Of course, both can support other layers - just because it's 2D doesn't mean it has to be a single layer of 2D. The surface plane can have basement levels, or perhaps just an "under the floor" system for power and sewage. The side view can similarly have doors leading to rooms "behind" the side view, and can also have wiring "in" the walls. All this stuff can be added to give a 2D game more complexity and interesting goings-on.

...

Ramble ramble ramble.

What I'm saying is that I'm going to try to make some more 2D Minecraftlike prototypes. There's a lot of play I want to explore.

3 comments:

TheOtherGuest said...

The primary reason that I always built unrealistically-sized rooms in Minecraft was that the furniture available is so limited and what does exist isn't that interactive. If I'm constructing a building that contains furniture, my brain tells me I should be able to use that furniture like a normal person (sit down at the table to eat, maybe pull a book off the shelf, etc). It drove me crazy that I couldn't make a chair and sit down (without mods, anyway).

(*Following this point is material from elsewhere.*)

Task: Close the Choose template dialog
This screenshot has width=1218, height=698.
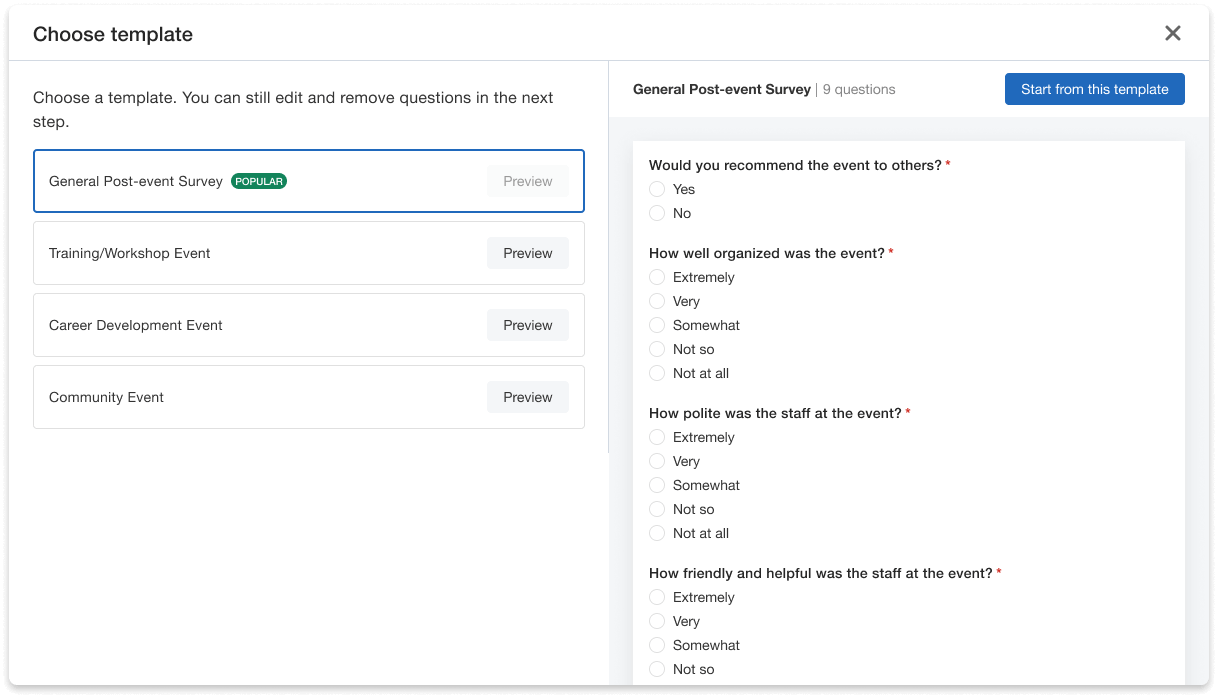Action: pos(1173,33)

I made small rooms because they didn't look as empty without furniture. I made extremely large rooms because their size and architecture could become the focus and then the emptiness didn't matter so much.

Craig Perko said...

There is that, for sure. I think they're all pretty related, though. The functionality of furniture is one more element of how the game world works, and therefore one more element of how much awareness and presence you have.

It'd be interesting to make a game where furniture did work right, and somehow make it so that using it was actually in the game somehow. Most games don't have a system for making furniture matter even if it was useful. Hm.

TheOtherGuest said...

Yeah, I think furniture would only really matter if it was part of a detailed social simulation. For example, you could invite an NPC for dinner and they could react to your actions/state. If you eat standing up, they might not feel as comfortable.

Another related possibility would be a world where what you build is automatically populated, so that you aren't the only one interacting with furniture. You see the NPCs do normal, human-like things using what you've built. I think that would at least make created structures feel more believable, but it would require extra work with AI and maybe some limits on how things can be built.